Wednesday, January 9, 2013

SharePoint Scheduled Alerts Deconstructed

This post contains:

  • Links To Other Alert Troubleshooting Articles
  • Why Scheduled Alerts Mysteriously Stop Working
  • What The Immediate Alerts Timer Job Does (Five Stored Procedures)
  • How To Find Alerts That Didn't Fire
  • The Moral Of The Story
I've spent the past two weeks scouring the internet, tracing SQL, extracting table DDL and stored procedures from SharePoint content databases to finally crack the scheduled alert code.
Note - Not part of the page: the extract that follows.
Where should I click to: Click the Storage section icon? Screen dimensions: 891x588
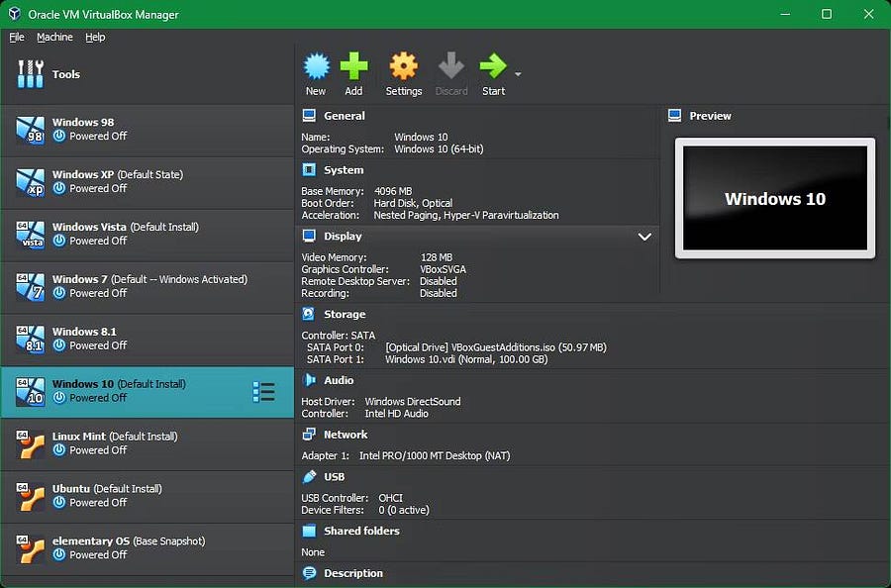coord(309,314)
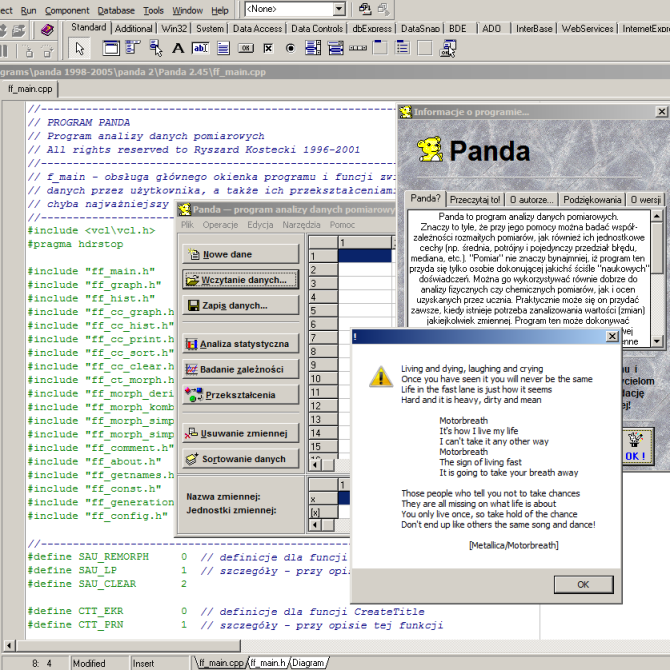The width and height of the screenshot is (670, 670).
Task: Select the Frames component icon in palette
Action: point(112,47)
I've generated some SQL queries you can use to find failing alerts, force alerts to re-fire, and determine the type of each alert.
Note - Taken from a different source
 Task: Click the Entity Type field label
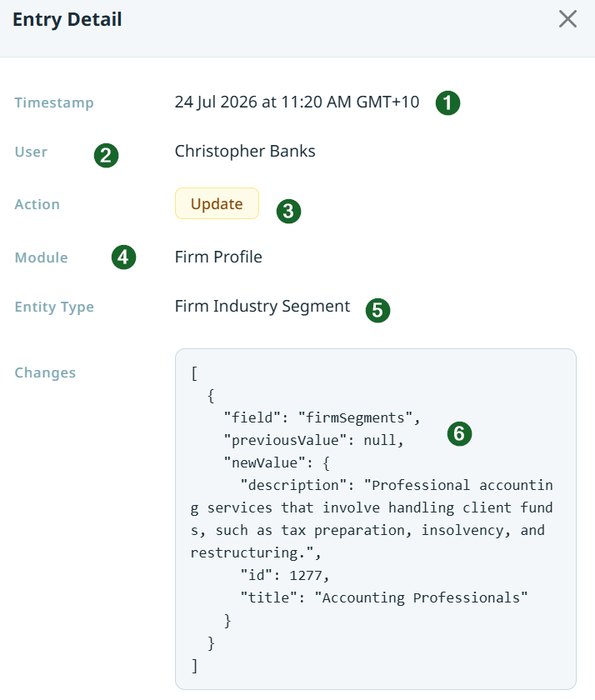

The SharePoint scheduled alert design hasn't changed much from WSS 3.0. This analysis applies to WSS 3.0, MOSS 2007, SharePoint 2010 and I suspect SharePoint 2013 but haven't verified it.   All my research and data analysis have lead to four words:

Synchronize your server times.

If your database server and WFEs are not sync'd to the time server, your scheduled alerts will fail. No setting changes, property changes, timer restarts, moving DB processing to another WFE... or whatever will fix your problem. And the next time you do a reboot, time will sync up and things will start working again. Maddening.

 

Links To Other Alert Troubleshooting Articles


I'm going to start with credit to some of the posts that helped me along before I get into my stuff.
I can sum most of this up fairly quickly.
  • Scheduled alerts are run via the Immediate Alerts timer job.
  • The Timerlock table in each database tells you which WFE runs timer jobs for it.
  • The property "alerts-enabled" must be set to true for each URL.
  • The property "job-immediate-alerts" tells you when the job runs, typically "every 5 minutes between 0 and 59".
  • Daily and weekly alert subscriptions are both stored in the SchedSubscriptions table - NotifyFreq column value of 1 = daily, 2 = weekly.
  • All activity on the site is stored in the EventCache table.
  • When a subscription is set on an EventCache row, an EventLog entry is created the next time the "Immediate Alerts" job runs from the timer.
  • Since immediate alerts fire immediately (hence the name) there is no need to store up alerts for a daily or weekly summary.

 

Why Scheduled Alerts Mysteriously Stop Working 


This is where we kept getting lost. There was nothing wrong with any part of the email or event processing architecture. Immediate alerts worked fine, scheduled alerts didn't go out. We needed a deeper understanding of what was really happening.
  • Scheduled alert subscriptions require an intersection entity (many to many relationship) and use the EventSubsMatches table to join on the EventCache Event ID and the SchedSubscriptions Subscription ID.
  • When the "Immediate Alerts" timer runs and the SchedSubscription NotifyTime has been past by the SQL server current time, all alerts joined to the subscription EventsSubsMatches table are summarized and sent out to the subscriber.
  • The processed rows are removed from EventSubsMatches.
  • The subscriptions where the NotifyTime has been passed by the WFE time are incremented by one unit (day, week).
Notice that the alerts are processed using the SQL server time and the subscriptions are incremented by the WFE time? If your SQL server time is running behind the WFE, it will fail to find any alerts to process (less than 24 hours) and then another stored procedure comes along and pushes the subscription forward like it was processed. This is why my subscriptions weren't going out.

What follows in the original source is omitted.